Authentifizierte Kontaktpersonen ^* sind berechtigt auf alle Host Informationen zuzugreifen für die sie als Kontaktpersonen definiert sind (aber nicht für jene Hosts bei denen sie nicht als Kontaktperson definiert sind) ...

• Autorisiert auf Host Status Information zuzugreifen
• Autorisiert auf Host Configuration Informationen zuzugreifen
• Autorisiert auf das History und die Notification Informationen der Hosts zuzugreifen
• Autorisiert Host Commands durchzuführen
• Autorisiert auf Status Information für alle Services dieses Hosts zuzugreifen
• Autorisiert auf Configuration Informationen für alle Services auf diesem Host zuzugreifen
• Autorisiert auf das History und die Notification Information für alle Services auf diesem Host zuzugreifen
• Autorisiert Commands für alle Services auf diesem Host durchzuführen

Wichtig ist zu beachten, dass per Default niemand für folgende Vorgänge autorisiert ist ...

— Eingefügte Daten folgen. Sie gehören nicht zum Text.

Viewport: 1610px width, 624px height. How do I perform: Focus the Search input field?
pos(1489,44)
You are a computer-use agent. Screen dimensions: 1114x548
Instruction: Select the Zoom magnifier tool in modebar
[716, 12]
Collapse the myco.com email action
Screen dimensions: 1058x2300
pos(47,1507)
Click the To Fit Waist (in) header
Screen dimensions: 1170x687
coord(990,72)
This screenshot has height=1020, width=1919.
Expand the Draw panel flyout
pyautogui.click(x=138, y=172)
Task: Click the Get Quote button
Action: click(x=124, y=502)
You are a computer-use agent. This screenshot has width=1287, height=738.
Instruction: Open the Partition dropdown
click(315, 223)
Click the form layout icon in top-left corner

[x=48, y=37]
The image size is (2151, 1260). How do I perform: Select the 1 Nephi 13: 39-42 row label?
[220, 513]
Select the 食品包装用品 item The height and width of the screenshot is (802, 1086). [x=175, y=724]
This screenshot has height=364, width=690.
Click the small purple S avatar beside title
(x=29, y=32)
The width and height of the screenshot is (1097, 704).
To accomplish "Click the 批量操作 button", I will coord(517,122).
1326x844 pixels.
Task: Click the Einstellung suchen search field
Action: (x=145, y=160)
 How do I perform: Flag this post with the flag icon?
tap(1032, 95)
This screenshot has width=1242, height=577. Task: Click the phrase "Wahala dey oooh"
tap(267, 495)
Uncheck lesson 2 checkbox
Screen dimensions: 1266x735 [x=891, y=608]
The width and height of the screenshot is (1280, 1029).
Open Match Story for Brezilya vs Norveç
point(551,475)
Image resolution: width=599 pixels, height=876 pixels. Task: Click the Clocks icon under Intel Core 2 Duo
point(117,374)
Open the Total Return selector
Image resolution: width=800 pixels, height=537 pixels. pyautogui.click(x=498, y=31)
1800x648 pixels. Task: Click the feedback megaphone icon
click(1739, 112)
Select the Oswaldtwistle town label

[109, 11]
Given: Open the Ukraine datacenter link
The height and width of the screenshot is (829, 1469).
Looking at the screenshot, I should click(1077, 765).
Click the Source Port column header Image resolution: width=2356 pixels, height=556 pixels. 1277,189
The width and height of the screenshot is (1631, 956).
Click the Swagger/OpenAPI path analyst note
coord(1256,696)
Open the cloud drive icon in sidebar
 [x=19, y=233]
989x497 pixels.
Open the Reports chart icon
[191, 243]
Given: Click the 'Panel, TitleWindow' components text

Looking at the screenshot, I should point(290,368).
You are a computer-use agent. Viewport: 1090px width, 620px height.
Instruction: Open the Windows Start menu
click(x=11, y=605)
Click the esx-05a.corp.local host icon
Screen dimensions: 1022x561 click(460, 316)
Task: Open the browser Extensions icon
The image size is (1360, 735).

• Sichten der Logfile Rohdaten über das showlog CGI
• Sichten der Nagios Prozess Informationen über das extended information CGI
• Absetzen von Nagios Prozess Commands über das command CGI
• Sichten von Host Gruppen, Kontaktdefinitionen, Kontaktgruppen, Zeiträume und Command Definitions über das configuration CGI

Wenn Sie auf alle diese Informationen zugreifen wollen, müssen Sie sich, wie folgt beschrieben, alle zusätzlich erforderlichen Rechte zuweisen (und möglicherweise auch anderen Benutzern) ...

Vergabe zusätzlicher Zugriffsrechte auf CGI Informationen

Sie können authentifizierten Kontaktpersonen oder anderen authentifizieren Benutzern die Rechte auf zusätzliche über CGI-Programme erzeugte Informationen einräumen, indem Sie verschiedene Autorisierungsvariable im CGI configuration file setzen. Ich bin mir darüber im Klaren, dass es die verfügbaren Optionen nicht gestatten wirklich spezifisch Zugriffsrechte zu verwalten, aber es ist besser als nichts ...

Zusätzliche Zugriffsrechte können Benutzern gegeben werden, indem man Ihre Kennungen den folgenden Variablen im CGI Configuration File hinzufügt ...

• authorized_for_system_information
• authorized_for_system_commands
• authorized_for_configuration_information
• authorized_for_all_hosts
• authorized_for_all_host_commands
• authorized_for_all_services
• authorized_for_all_service_commands

Autorisierungsvoraussetzungen für CGI-Programme

Wenn Sie über die notwenigen Zugriffsrechtedefinitionen, die notwendig sind um auf die jeweiligen CGI-Informationen zugreifen zu können etwas verwirrt sind, informieren Sie sich über die jeweilig notwendigen Autorisierungsvoraussetzungen für jedes hier beschriebene CGI-Programm.

Authentifizierung auf gesicherten (secure) Webservern

Wenn sich Ihr Webserver in einer gesicherten Domäne befindet (z.B., hinter einer Firewall) oder wenn Sie SSL benutzen, können Sie eine Default-Benutzerkennung einrichten, die für den Zugriff auf die CGI-Programme verwendet werden kann. Das geschieht über die Definition der Option default_user_name im CGI Configuration File. Über diese angelegte Default-Benutzerkennung die Zugriff auf die CGI-Programme hat, können Sie Benutzern gestatten auf Informationen zuzugreifen, ohne sich gegen den Webserver authentifizieren zu müssen ... Sie können diese Vorgehensweise benutzen um einer sonst notwendigen Basis-Webserver-Authentifizierung entgegenzutreten, da diese Passwörter unverschlüsselt im Klartext über das Internet gesendet werden.

Wichtig: Definieren Sie keine Default-Benutzerkennung, solange Sie keinen abgesicherten (secure) Webserver betreiben. Jeder der Zugriff auf die CGI-Programme hat, muss sich auf irgendeine Art zuvor authentifiziert haben! Wenn Sie diese Variable definieren, hat jeder, auch der der sich nicht am Webserver authentifiziert hat, all jene Rechte die Sie diesem Default-Benutzer erteilt haben!